▶ _INFORMATION_

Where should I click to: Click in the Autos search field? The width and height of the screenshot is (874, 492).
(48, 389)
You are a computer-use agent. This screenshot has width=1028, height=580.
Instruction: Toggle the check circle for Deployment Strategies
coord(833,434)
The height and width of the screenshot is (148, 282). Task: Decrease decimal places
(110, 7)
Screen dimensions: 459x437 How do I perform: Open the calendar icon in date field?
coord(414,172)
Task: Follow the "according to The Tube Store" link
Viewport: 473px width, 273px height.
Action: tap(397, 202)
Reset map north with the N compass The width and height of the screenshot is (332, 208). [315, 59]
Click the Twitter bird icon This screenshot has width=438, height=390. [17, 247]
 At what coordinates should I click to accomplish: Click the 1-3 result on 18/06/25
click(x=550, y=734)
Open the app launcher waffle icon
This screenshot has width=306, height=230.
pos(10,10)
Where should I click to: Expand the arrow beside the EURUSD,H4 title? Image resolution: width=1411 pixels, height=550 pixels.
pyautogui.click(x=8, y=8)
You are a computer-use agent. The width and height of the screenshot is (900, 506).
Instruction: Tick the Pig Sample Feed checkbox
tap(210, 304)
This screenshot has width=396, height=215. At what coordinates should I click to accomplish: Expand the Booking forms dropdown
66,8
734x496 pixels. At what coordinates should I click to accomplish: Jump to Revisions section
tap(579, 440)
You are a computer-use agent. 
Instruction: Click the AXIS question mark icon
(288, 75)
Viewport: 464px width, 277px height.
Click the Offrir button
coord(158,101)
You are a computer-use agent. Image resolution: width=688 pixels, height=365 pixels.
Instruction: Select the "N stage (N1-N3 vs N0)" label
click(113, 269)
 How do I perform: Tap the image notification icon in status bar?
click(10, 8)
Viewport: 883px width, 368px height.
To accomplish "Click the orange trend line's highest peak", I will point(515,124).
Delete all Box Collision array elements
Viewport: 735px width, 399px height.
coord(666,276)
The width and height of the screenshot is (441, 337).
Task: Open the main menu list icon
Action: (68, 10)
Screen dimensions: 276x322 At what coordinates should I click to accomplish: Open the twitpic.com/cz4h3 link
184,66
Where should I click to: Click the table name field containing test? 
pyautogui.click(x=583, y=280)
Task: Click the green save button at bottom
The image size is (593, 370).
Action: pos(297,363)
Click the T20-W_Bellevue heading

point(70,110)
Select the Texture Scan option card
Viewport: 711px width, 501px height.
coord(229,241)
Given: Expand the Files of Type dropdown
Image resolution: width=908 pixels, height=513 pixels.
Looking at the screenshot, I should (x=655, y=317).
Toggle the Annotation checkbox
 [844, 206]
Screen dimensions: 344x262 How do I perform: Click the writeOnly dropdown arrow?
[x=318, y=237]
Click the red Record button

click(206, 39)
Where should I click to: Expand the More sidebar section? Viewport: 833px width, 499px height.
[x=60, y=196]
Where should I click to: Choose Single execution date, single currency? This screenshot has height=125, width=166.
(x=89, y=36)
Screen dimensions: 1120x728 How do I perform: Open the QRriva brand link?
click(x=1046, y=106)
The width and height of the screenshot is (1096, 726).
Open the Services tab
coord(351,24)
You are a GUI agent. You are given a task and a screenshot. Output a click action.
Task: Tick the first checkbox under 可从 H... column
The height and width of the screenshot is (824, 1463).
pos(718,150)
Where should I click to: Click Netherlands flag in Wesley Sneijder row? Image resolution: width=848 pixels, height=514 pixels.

▶ _DESCRIPTION OF THE TASK_
Once the lines above that include "agent" are counted, report the number and nothing else.

▶ _TASK ANSWER_
5